The agency has received permission from HUD to increase that to 120 percent, something they hope to implement next spring.
Some cities, like Dallas, are trying a different approach. They’ve localized fair market rents. Instead of having a metro-wide rent standard, MFRs are determined by zip code; vouchers cover more in expensive areas, less in poorer neighborhoods. A recent study looking at Dallas' experience with that approach found that raising rents overall primarily benefited landlords, while localizing them improved neighborhood quality for participants.
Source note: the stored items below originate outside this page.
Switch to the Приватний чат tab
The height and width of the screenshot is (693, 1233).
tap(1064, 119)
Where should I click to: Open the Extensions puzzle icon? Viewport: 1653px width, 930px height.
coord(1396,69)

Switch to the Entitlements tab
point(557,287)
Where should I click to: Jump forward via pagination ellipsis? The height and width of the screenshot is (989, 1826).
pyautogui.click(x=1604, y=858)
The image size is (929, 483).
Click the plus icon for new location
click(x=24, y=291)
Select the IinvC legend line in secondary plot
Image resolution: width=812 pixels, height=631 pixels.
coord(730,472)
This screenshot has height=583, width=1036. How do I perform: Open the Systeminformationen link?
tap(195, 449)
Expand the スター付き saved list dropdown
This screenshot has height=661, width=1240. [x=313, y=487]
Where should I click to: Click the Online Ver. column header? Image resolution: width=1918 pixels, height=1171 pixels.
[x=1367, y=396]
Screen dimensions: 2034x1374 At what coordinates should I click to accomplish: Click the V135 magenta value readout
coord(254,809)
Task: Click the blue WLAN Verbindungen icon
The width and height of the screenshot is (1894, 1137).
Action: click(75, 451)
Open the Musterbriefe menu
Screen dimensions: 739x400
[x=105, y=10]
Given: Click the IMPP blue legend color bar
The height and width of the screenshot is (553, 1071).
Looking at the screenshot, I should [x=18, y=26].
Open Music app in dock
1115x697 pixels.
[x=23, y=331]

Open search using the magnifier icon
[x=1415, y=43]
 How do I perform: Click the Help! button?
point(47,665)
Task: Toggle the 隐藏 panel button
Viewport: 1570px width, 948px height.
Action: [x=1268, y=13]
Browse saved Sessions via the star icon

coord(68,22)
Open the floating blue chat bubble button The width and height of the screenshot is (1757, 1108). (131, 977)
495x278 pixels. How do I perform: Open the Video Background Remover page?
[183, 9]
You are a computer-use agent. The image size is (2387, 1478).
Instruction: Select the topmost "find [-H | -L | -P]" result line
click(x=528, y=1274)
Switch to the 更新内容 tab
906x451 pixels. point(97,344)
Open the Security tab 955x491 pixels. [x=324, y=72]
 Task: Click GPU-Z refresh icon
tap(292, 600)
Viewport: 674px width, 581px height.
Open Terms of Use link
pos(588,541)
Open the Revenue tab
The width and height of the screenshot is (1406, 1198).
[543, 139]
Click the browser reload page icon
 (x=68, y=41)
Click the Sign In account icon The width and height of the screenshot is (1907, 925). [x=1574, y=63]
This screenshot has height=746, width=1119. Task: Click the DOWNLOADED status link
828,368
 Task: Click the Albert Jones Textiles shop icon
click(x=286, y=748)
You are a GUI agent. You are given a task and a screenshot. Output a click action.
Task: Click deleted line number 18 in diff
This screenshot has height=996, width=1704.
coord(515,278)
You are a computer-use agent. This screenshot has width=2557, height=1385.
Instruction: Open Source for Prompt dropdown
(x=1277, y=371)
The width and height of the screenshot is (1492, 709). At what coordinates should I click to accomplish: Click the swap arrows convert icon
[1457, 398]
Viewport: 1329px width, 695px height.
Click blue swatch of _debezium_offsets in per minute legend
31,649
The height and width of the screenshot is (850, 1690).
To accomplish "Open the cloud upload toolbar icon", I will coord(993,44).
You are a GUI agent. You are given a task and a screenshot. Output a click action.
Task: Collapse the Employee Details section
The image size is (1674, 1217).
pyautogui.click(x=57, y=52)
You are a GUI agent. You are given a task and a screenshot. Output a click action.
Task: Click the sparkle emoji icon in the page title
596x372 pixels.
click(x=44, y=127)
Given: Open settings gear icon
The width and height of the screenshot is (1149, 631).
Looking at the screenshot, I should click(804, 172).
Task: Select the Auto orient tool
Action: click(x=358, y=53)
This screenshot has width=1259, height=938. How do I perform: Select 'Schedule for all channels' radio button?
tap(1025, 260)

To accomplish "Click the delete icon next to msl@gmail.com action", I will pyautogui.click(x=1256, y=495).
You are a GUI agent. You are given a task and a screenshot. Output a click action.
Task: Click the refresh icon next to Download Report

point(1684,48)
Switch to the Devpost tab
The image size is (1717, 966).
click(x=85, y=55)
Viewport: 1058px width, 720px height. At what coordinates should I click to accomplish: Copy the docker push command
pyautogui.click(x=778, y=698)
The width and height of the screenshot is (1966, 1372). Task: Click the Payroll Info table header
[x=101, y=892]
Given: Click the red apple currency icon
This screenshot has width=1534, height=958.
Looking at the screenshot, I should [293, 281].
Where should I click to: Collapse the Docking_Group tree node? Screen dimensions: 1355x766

So far, just a handful of housing authorities have instituted local FMRs. Dallas’ switch came about because of a lawsuit, but Chattanooga, Tenn., Laredo, Texas, Long Beach, Calif., County of Cook, Ill., and Mamaroneck, N.Y. are part of HUD’s Small Area FMR Demonstration Program. Using this small sample, HUD is testing whether the more localized FMRs get Section 8 participants into higher opportunity areas. HUD has also started publishing small FMRs for metro areas, broken up by zip code. Most housing authorities cannot use these to set voucher values, yet.
Pittsburgh, because of its participation in another federal pilot program that gives the housing authority more autonomy, is an exception. It has the authority to implement local FMRs.
Kevin Quisenberry, a lawyer for the Community Justice Project in Pittsburg, says that would be a better approach than raising the metro-wide rent standard. He points to downtown Pittsburgh, where rents have gone up with redevelopment, as an example of why. “The payment standard even at 120 percent FMR is never going to provide very many rental opportunities in downtown Pittsburgh. Which is, as you know, a very high opportunity area,” he said.
The Pittsburgh housing authority did explore the option of localizing rents but decided against it.
The housing authority points to its efforts to bring more affordable units online. It has used its autonomy to redevelop public housing, and built some units that use project based vouchers – similar to a traditional Section 8 voucher, but attached to a specific unit (which also limits choice). The housing authority also recently announced a $10 million commitment to build an additional 200 affordable units in the city.
Right now, East Liberty in Pittsburgh is about 11 percent Section 8 units. Pittsburgh’s 110 percent FMR standard should cover rent there, according to HUD estimates. But as the neighborhood develops and attracts wealthier newcomers, that may change.
For Reuben Sumpter and other Section 8 participants who want to take advantage of the new East Liberty, that choice may already be out of reach.